French personal data privacy commission acts vs Google

Nieuws Breedband Europa 27 SEP 2013
French personal data privacy commission acts vs Google

France's data-protection commission, the "Commission Nationale de I'Informatique et des Libertes" (CNIL), has notified Google that it filed a formal sanction proceeding that could lead to fines, alleging the US internet company's handling of French user data violates European privacy law. The privacy watchdog said it filed the sanctions because Google missed a three-month deadline to comply with an order to change its treatment of user data. CNIL did not specify the amount of the fine it might seek, but a person briefed on the matter told the Wall Street Journal that the agency was considering whether it would be legally possible to treat every user in France as an infraction, allowing it to multiply the fines beyond the current maximum of EUR 150,000 for first offences. A Google spokesman repeated that the company's "privacy policy respects European law" and that it had "engaged fully in the CNIL throughout this process".
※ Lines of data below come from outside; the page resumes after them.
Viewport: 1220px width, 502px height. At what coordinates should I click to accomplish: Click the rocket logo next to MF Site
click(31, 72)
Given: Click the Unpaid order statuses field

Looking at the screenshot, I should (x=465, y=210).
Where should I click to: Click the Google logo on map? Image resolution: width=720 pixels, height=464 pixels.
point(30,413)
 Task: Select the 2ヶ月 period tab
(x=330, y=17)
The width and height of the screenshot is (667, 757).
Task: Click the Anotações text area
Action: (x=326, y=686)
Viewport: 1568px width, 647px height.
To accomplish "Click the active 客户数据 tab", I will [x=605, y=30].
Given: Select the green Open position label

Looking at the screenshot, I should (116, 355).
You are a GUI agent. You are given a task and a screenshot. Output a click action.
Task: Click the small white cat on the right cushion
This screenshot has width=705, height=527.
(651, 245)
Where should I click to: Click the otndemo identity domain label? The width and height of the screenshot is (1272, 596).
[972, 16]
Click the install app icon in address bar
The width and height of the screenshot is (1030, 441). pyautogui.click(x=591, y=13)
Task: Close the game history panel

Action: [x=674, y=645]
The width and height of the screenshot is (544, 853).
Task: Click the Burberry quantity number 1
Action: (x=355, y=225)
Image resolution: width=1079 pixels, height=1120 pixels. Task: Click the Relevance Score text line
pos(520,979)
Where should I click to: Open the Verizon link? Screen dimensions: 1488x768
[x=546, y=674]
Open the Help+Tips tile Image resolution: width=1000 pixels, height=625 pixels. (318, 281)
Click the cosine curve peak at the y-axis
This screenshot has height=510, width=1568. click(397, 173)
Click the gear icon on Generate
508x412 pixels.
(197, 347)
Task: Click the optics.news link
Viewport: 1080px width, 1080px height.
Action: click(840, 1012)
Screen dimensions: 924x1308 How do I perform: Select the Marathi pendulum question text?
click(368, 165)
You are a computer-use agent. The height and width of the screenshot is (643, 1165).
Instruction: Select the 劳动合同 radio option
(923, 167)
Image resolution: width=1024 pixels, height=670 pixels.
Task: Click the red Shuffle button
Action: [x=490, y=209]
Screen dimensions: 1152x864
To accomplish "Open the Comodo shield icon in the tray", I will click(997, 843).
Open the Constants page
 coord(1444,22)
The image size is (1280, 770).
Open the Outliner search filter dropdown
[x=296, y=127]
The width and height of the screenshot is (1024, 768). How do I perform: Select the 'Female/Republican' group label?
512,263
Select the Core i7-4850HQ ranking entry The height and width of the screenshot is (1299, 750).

Regulators in five more EU countries, Germany, Italy, Spain, the Netherlands and the UK, are leading parallel investigations into Google's privacy practices that could result in sanctions and fines. In Spain, Google faces a fine of up to EUR 1.5 million. In Italy, the fine could rise above EUR 1.2 million, while in the German city of Hamburg, fines could total EUR 1 million, the regulators said. At the core of the issue is the privacy policy Google detailed in early 2012, allowing services such as Gmail and YouTube to share user data. In late June, in coordination with similar moves in other countries, France ordered six remedies from Google, such as explicitly defining how long it keeps each type of user data, and ceasing to combine users' personal data from different Google services "without legal basis". CNIL said Google waited until the expiration of its three-month deadline to inform the agency that it contested the findings and that it did not believe it is violating European privacy laws.